6

Tovah

T he next night, I stared at myself in the mirror. My pink hair was curled into mermaid waves, my eyelids were painted a soft rose gold and lined with bronze liner, and my lips were painted in my favorite pink gloss. My cheeks were a soft pink, and not from blush—but there was nothing I could do about that.

I was wearing black leggings and a tight black button down that emphasized my chest and ass. And yeah, all the other bumps and swells society liked to shame people over having. “Plump,” “fat,” “plus-sized,” “curvy,” or whatever the hell they wanted to call me: it didn’t matter. In my opinion, these extra curves added to my appeal.

Society could suck it.

I looked amazing. Like, hot as hell. Hotter than hell, even.

And I was disgusted with myself.

“Damn it,” I told my reflection. “You’re trying too hard, Tovah Kaufman. Why are you trying so hard?”

Kaufman wasn’t actually my last name, but I’d trained myself to respond to it, so I answered to it—and only to it. Even when I was alone and talking to myself.

That didn’t matter right now. What mattered was that I’d put in a ton of effort for a meeting with the last man in the world I wanted to find me attractive.

I pointed at myself in the mirror. “Liar.”

Because I was lying.

Regardless, I brushed my hair to mess up the waves and curls, and put makeup remover on a cotton pad, rubbing at my eyes and lips until my face was bare.

Better.

Now he’d know I didn’t care.

Even if I knew I did.

I turned to leave the bathroom and find something else to wear—maybe a hoodie and sweatpants, when I stopped in my tracks.

Why was I putting so much effort into not looking cute? What was I trying to prove? It was a Saturday night, and I was going out after the interview with my friend Lucy, so we could bitch about men together and dance our asses off. Was I really going to come all the way home to change when I could just meet her after the interview?

Glaring at my reflection, I pulled out the makeup I’d just taken off and the curling iron and started over from scratch. I would be late to the bar where we were having our meeting but not…that late. And the asshole could learn patience—it would be good for him.

The Stacks was the bar I worked at. It didn’t open for another couple of hours, and I was the only one who was supposed to be there from now until opening time. I could have a private conversation with Isaac without anyone overhearing, in a mostly neutral location—but one where I was in control.

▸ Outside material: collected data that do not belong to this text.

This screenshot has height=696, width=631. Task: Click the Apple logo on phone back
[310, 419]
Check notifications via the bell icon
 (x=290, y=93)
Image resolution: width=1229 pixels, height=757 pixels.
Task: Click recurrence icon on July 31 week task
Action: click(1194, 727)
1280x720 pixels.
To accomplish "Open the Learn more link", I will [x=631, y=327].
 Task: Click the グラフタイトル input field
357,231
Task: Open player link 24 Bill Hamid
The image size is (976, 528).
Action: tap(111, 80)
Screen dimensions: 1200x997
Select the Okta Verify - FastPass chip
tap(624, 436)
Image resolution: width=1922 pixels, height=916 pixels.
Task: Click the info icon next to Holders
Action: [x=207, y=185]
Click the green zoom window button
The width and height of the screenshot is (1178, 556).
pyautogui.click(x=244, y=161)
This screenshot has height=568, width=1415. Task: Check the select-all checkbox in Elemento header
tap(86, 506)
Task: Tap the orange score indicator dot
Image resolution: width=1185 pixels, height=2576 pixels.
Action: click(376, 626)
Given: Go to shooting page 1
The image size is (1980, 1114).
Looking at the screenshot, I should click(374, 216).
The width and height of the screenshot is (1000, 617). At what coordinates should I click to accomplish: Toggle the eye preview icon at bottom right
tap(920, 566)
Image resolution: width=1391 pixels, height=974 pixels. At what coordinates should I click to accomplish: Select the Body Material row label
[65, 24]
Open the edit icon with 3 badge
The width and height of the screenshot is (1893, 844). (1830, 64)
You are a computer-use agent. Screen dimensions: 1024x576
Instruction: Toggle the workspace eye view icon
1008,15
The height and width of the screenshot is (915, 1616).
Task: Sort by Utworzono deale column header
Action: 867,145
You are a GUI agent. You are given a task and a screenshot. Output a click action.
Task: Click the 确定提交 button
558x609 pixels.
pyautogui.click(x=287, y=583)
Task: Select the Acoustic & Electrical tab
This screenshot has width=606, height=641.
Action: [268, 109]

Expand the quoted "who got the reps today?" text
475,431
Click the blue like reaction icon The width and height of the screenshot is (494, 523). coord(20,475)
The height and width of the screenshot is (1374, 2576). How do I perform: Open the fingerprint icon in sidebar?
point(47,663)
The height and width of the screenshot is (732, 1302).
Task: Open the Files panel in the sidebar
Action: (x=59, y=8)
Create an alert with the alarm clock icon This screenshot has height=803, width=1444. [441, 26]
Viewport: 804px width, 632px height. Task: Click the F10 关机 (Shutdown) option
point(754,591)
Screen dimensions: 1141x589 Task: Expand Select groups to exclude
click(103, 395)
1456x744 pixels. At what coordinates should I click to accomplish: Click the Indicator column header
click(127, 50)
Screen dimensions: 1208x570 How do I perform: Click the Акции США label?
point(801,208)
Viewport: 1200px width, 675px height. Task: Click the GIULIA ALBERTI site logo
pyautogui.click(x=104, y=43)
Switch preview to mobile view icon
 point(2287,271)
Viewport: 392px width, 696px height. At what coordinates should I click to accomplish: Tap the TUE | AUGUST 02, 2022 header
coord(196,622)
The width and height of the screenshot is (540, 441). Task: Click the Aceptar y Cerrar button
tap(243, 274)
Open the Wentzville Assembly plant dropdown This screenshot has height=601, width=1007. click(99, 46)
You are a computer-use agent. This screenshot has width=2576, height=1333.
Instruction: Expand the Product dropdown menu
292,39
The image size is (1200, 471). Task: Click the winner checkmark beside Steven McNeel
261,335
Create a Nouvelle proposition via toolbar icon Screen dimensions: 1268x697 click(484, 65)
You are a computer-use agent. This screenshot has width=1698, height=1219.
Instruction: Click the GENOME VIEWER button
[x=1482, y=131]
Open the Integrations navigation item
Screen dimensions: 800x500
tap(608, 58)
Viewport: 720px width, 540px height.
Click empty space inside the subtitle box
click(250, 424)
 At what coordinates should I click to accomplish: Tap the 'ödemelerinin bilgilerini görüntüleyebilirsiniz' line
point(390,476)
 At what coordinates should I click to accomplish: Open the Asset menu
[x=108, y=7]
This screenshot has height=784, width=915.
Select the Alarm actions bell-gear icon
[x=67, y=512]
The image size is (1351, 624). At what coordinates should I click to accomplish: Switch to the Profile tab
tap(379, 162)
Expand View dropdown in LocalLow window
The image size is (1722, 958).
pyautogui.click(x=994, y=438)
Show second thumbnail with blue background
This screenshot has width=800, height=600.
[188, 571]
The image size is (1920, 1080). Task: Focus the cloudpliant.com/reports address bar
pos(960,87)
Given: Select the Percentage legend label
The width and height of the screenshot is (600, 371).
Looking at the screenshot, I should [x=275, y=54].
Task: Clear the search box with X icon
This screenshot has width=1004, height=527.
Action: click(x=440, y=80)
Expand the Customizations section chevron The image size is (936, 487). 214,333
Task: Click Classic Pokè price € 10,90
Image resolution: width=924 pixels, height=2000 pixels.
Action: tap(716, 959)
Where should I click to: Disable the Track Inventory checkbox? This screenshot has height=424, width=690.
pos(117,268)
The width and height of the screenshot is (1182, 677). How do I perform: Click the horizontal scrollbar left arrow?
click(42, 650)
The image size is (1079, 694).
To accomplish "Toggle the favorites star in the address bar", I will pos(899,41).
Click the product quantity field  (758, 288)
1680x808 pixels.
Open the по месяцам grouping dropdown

And, as my fallback plan: The Stacks’ giant bouncer, Alex, lived above the bar. If things got…tricky with Isaac, I could always text him to come down. Isaac might be the big bad mafia prince, but Alex was 6’7” and weighed three hundred pounds—practically all muscle.

There. Sorted.

A half hour later, I was made up, hair done, a coat and scarf wrapped around me. It was a cold night, and I hoped my car didn’t take forever to warm up.

My car did me one worse. When I got in and turned on the ignition, it sputtered a few times before giving up entirely.

“Fuck!”

I tried again, but now it refused to do anything.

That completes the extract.